Post COVID-19, we are moving to cross-functional business, UX and technology product teams, similar to what is common practice in tech companies such as Apple.
A product is an entire traveler experience from specific target market point of view, including numerous services and policies they might need.
The cross-functional team bundles together the policies and services to create a product, decide how it will be sold and the method of how the services would be delivered best for that type of traveler.
We will still use agile methodologies to deliver but the teams won’t have an end date – instead they will continue on and be involved in product sales, optimisation, profit and cost ongoing.
So, our team will care from when someone started to think about going on a holiday through to making a claim, needing medical assistance and renewing their policy next time they travelled.
Targeted customer problems
It sounds like a simple change but having a ‘traveler centric’ strategy is a significant change for companies. Sales teams no longer decide what sells and companies will most likely have less things to sell because they will have targeted customer problems in mind, rather than trying to sell as many offers as they can.
The concept fell into place for me when I looked at how Foxtel sells product types, rather than selling the different TV channels they have available.

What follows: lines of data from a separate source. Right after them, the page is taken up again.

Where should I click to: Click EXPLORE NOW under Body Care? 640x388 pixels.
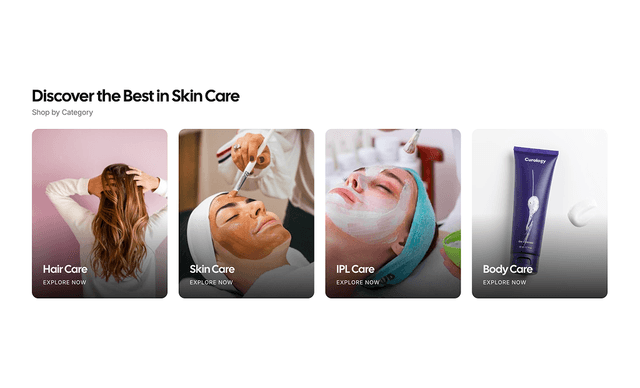(504, 282)
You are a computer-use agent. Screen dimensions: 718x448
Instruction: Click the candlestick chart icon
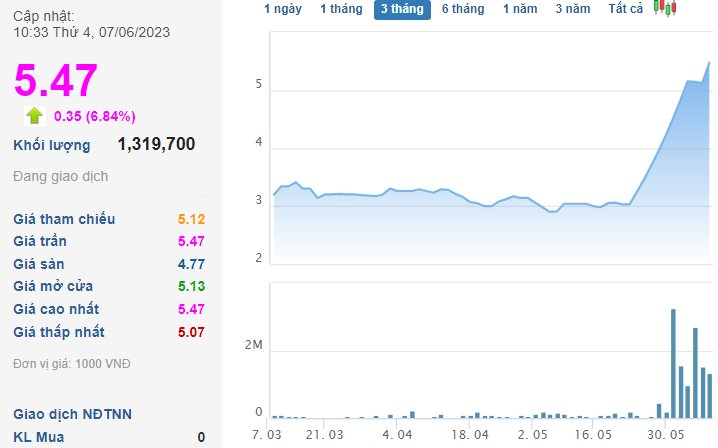point(664,8)
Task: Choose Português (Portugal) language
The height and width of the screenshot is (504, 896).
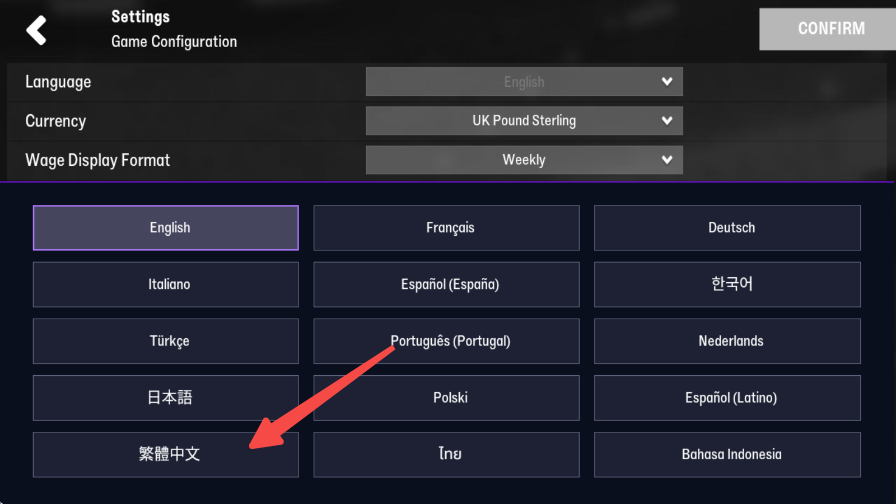Action: (x=446, y=341)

So, instead of selling different policies, Cover-More will start selling types of travel experiences.
For example, families travelling domestically and all the different types of policies and services they may need (car gap, event cancellation, flight delay, medical assistance) rather than just one type of policy such as flight cancellation.

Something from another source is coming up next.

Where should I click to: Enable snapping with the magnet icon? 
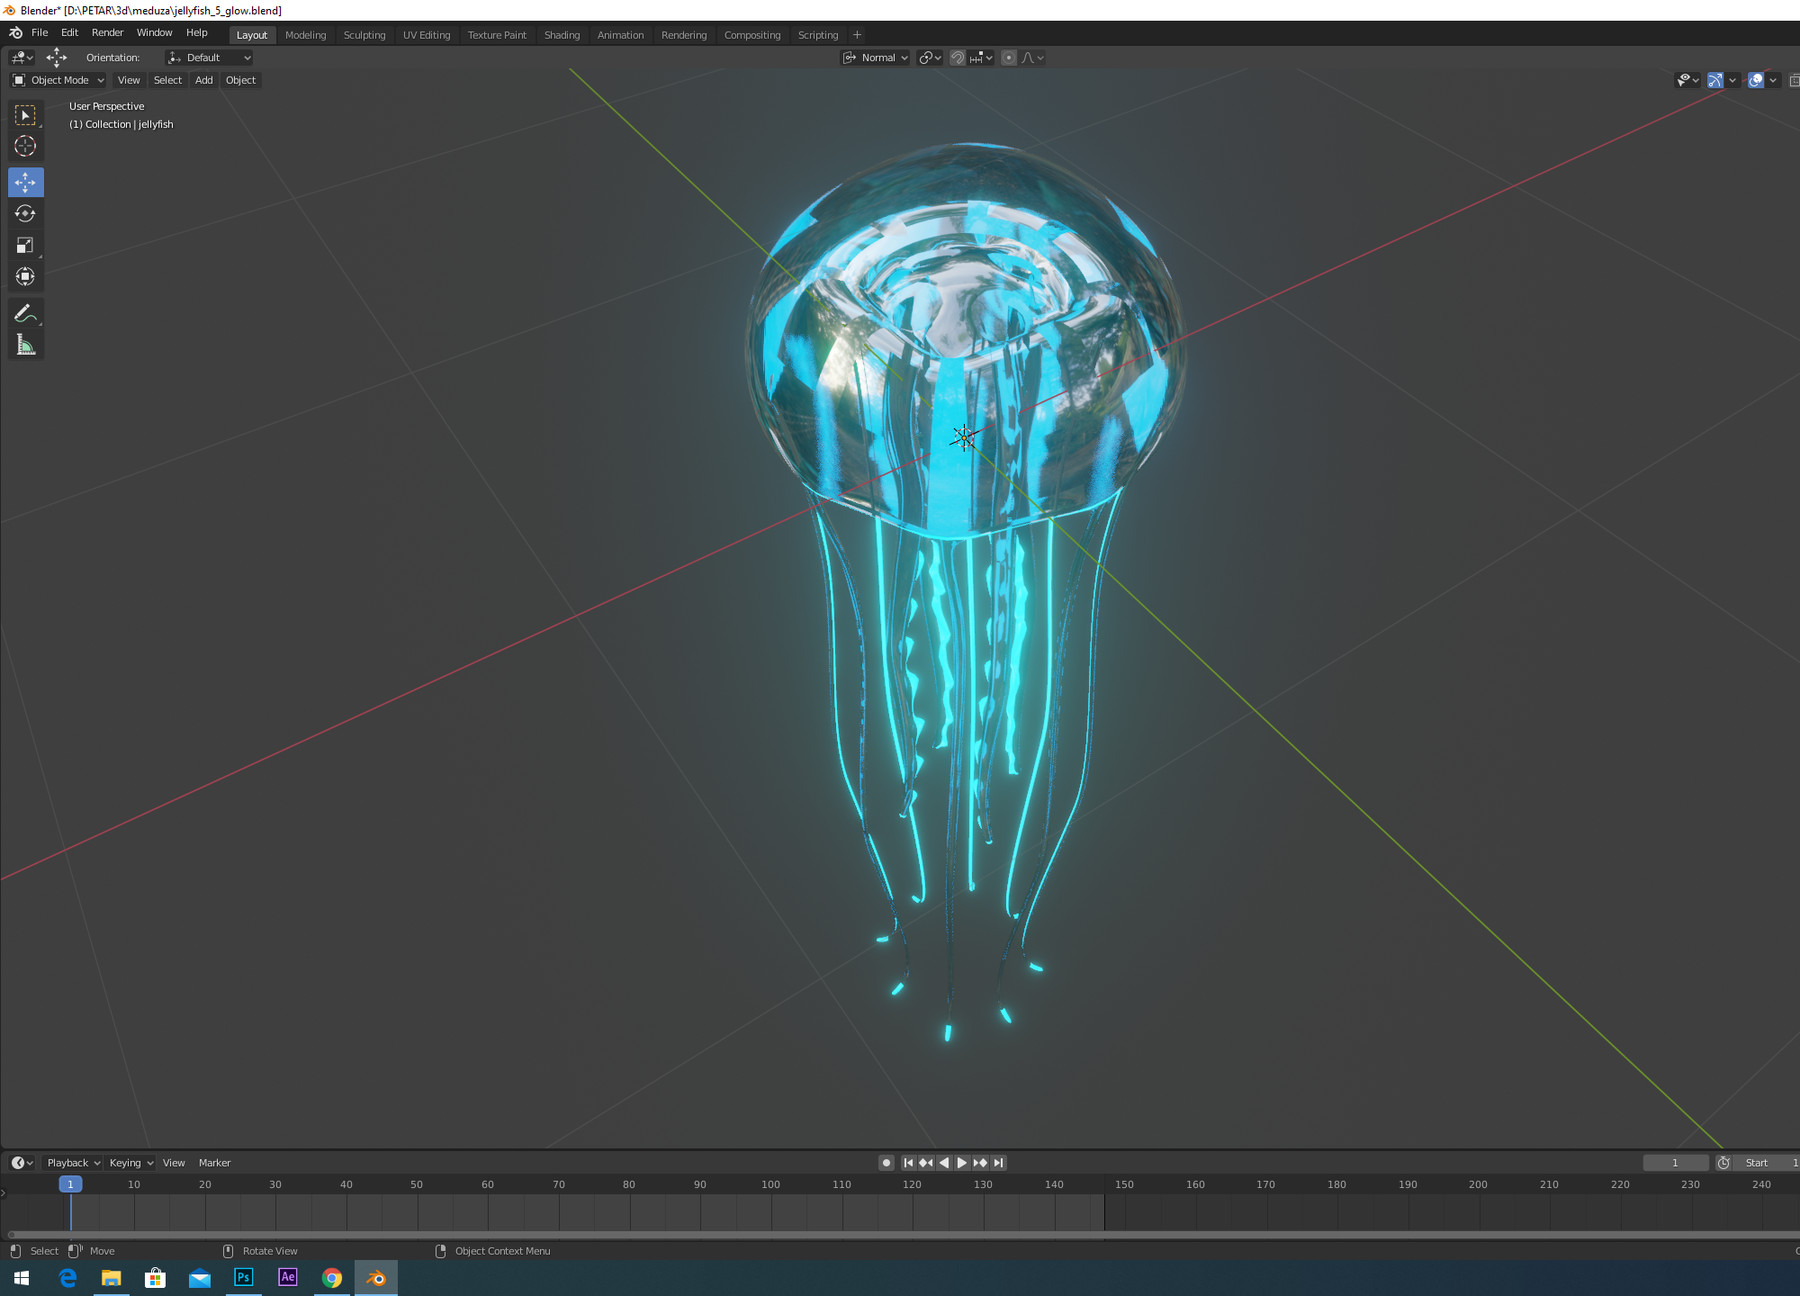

So what of the future for travel and travel insurance? I think it will be a bit messy for us for a while longer, partly because there will still be a lot of tactical decisions to be made. It won’t be “we’ve had a pandemic, so here’s a new business strategy” but rather “we’ve had a pandemic, how can we continually tweak our business strategy to meet the changing demands?”

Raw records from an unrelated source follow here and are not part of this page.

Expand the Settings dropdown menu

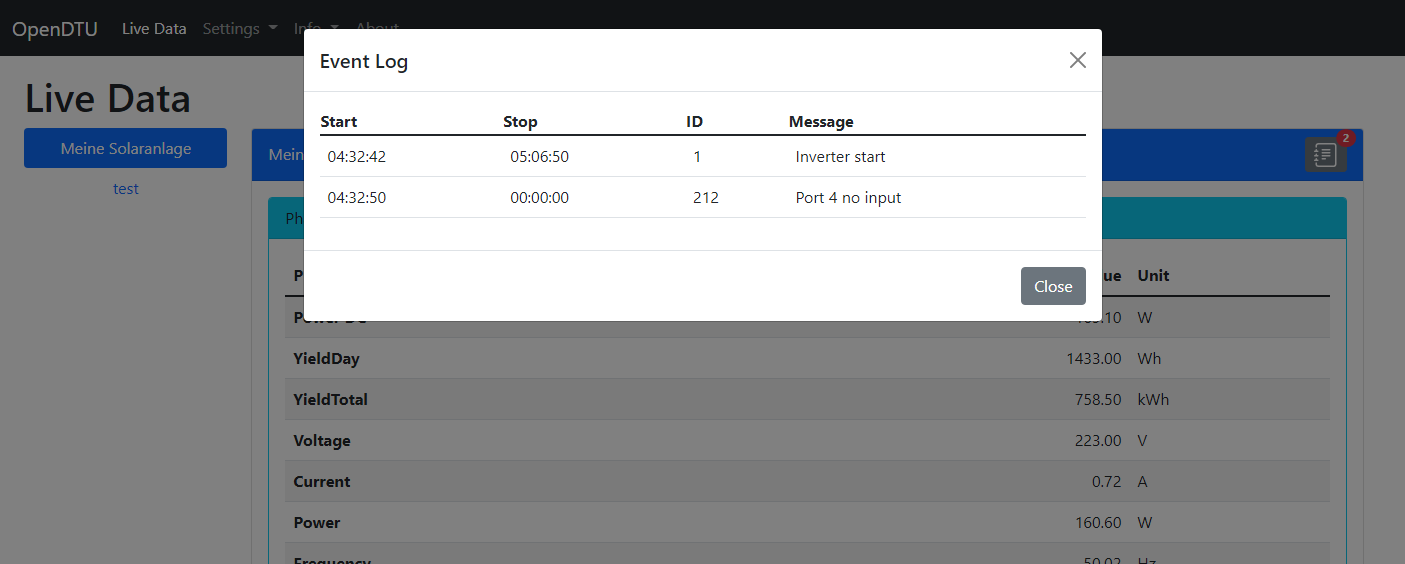(240, 28)
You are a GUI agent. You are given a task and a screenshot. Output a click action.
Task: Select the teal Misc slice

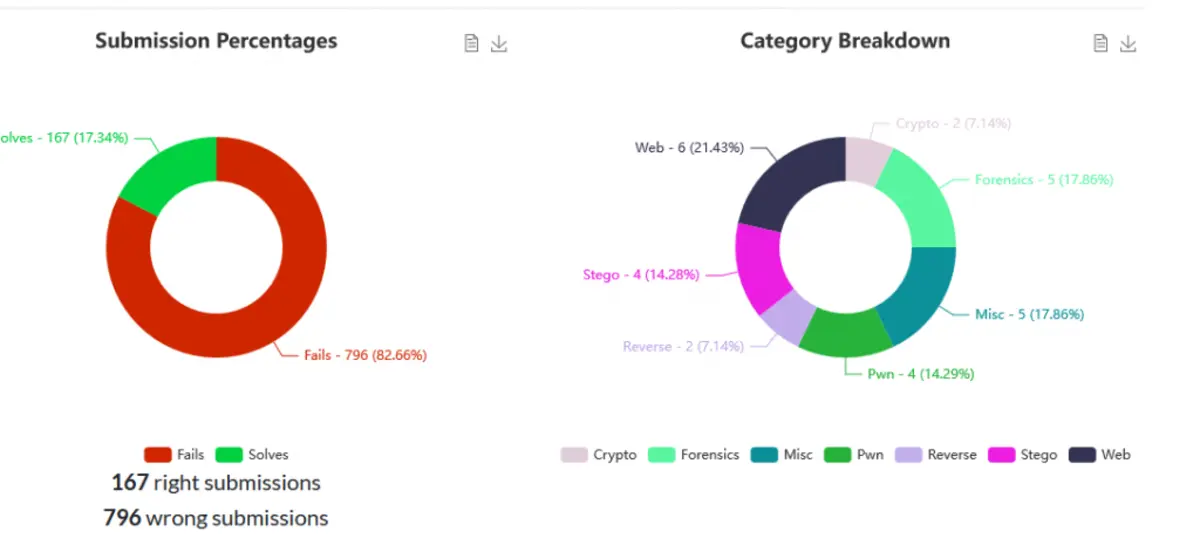pos(926,295)
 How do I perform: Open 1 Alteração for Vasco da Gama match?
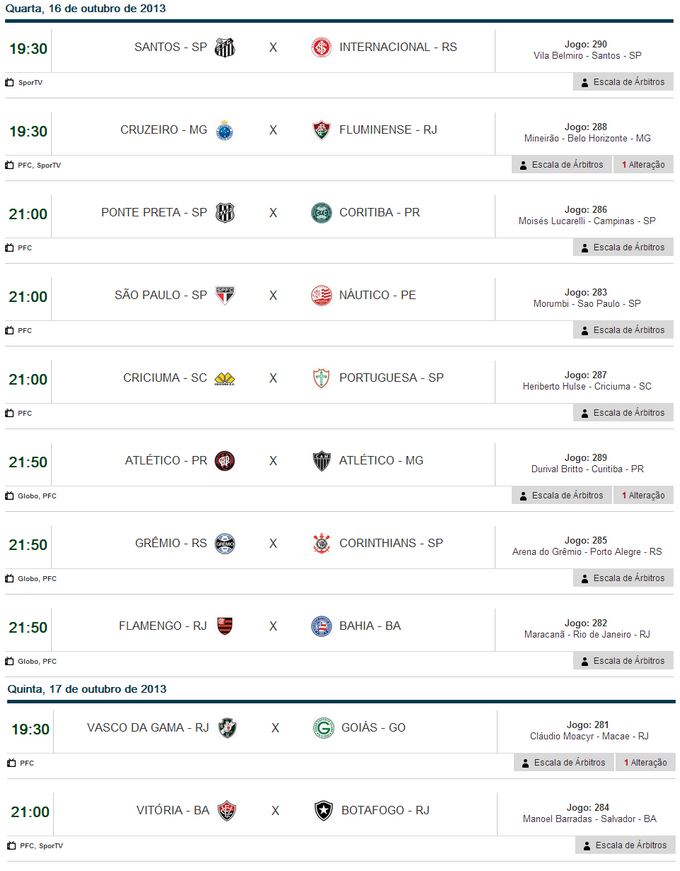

We will be focusing more on international corporate travel and domestic leisure. Previously we had a heavier focus on leisure international travel, so we will need to change our approach, the products we offer and the speed of which technology can move them to the market.
We have a company called WTP – World Travel Protection – that sells to corporates. If corporates have someone stuck overseas, they want to know if they can get them home. Our brand has a unique opportunity which we had identified for 2021, but now we are doing the work in 2020 so when next year arrives, we can take full advantage of it.
We are also working on an app, similar to the government’s COVIDsafe app but it will also be used overseas. It will have geolocation capabilities so if a customer is in a pandemic-affected area, we will be able to warn them.
In many ways, the future is being forced upon us. All those things people used to navel-gaze about are actually happening. Our development pipeline has become more global, more complex and strategic than ever before. The sales development work has started to return so the demands on the team are challenging.
Our technology staff have developed and grown a great deal and I am now concerned with retention, so we are looking at if ‘work-from-anywhere’ would suit us. It’s a great way to keep people and encourage them to travel.
This constant push and change is the new reality that is being forced on us, with a timetable we can’t control and companies will soon discover whether they are able to adapt or not.
Transformation is a skillset that some people have, some can learn and some will simply never grasp. So when the dust settles after COVID-19, every CIO still standing will be able to put their hand on their heart and say, “I can do transformation.”
Then we can stop using the word because it will be a given that if you are still in the game, everyone will know you’ve earnt your transforming stripes.
Nicki Doble is chief information officer at Cover-More Group.